start
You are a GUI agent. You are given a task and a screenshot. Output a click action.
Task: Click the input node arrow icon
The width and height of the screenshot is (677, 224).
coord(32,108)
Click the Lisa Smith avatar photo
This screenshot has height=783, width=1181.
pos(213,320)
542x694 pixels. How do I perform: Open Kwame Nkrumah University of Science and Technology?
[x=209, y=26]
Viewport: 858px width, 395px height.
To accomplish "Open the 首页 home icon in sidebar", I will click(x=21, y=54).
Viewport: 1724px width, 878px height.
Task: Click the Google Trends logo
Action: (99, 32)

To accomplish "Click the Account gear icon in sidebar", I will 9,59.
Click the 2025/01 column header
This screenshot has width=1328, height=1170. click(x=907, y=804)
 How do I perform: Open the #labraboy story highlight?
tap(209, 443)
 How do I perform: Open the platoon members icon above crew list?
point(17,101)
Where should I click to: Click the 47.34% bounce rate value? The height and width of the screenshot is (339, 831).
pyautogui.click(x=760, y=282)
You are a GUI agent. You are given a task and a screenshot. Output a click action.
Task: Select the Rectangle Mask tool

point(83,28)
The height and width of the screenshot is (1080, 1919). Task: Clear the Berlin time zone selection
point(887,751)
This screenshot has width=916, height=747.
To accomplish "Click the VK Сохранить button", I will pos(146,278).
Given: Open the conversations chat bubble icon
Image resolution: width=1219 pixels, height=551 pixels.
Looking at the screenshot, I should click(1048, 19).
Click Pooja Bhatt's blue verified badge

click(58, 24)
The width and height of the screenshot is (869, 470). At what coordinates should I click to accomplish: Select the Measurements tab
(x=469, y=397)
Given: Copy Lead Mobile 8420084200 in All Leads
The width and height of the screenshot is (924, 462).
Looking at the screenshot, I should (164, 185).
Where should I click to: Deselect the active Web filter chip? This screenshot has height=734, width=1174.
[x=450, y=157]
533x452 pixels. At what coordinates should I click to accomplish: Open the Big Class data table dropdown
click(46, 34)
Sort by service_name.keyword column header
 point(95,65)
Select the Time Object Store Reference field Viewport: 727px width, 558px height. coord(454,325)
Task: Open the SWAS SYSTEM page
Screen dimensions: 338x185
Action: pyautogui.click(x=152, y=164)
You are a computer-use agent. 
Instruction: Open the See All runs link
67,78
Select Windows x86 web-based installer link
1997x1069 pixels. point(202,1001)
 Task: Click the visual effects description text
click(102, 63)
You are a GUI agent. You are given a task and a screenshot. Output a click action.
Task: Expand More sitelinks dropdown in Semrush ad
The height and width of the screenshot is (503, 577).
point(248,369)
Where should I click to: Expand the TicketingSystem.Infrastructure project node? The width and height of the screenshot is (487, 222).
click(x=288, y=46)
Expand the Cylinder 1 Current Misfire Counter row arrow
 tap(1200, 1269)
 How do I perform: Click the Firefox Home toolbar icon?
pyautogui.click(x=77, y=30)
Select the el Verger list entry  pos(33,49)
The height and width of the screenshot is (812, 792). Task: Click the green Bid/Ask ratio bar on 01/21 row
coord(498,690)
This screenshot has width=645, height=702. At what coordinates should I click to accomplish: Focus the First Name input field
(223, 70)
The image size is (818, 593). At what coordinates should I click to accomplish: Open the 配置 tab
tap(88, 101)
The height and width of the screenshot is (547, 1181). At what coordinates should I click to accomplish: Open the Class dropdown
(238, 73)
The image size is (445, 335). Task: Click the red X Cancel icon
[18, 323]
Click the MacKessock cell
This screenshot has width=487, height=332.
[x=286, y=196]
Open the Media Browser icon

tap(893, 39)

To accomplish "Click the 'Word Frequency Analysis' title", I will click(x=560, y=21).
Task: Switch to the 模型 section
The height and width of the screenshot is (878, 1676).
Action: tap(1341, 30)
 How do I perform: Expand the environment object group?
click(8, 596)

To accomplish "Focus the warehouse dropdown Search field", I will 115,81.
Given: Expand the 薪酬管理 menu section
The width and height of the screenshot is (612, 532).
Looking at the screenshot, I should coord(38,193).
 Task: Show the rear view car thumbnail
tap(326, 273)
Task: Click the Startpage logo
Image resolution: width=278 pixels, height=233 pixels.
end
To be done ::
Reproduce the data above without any changes, beginning with the line that contains "Viewport: 858px width, 395px height." and ending after the line that contains "Action: (99, 32)".

Solved problem ::
Viewport: 858px width, 395px height.
To accomplish "Open the 首页 home icon in sidebar", I will click(x=21, y=54).
Viewport: 1724px width, 878px height.
Task: Click the Google Trends logo
Action: (99, 32)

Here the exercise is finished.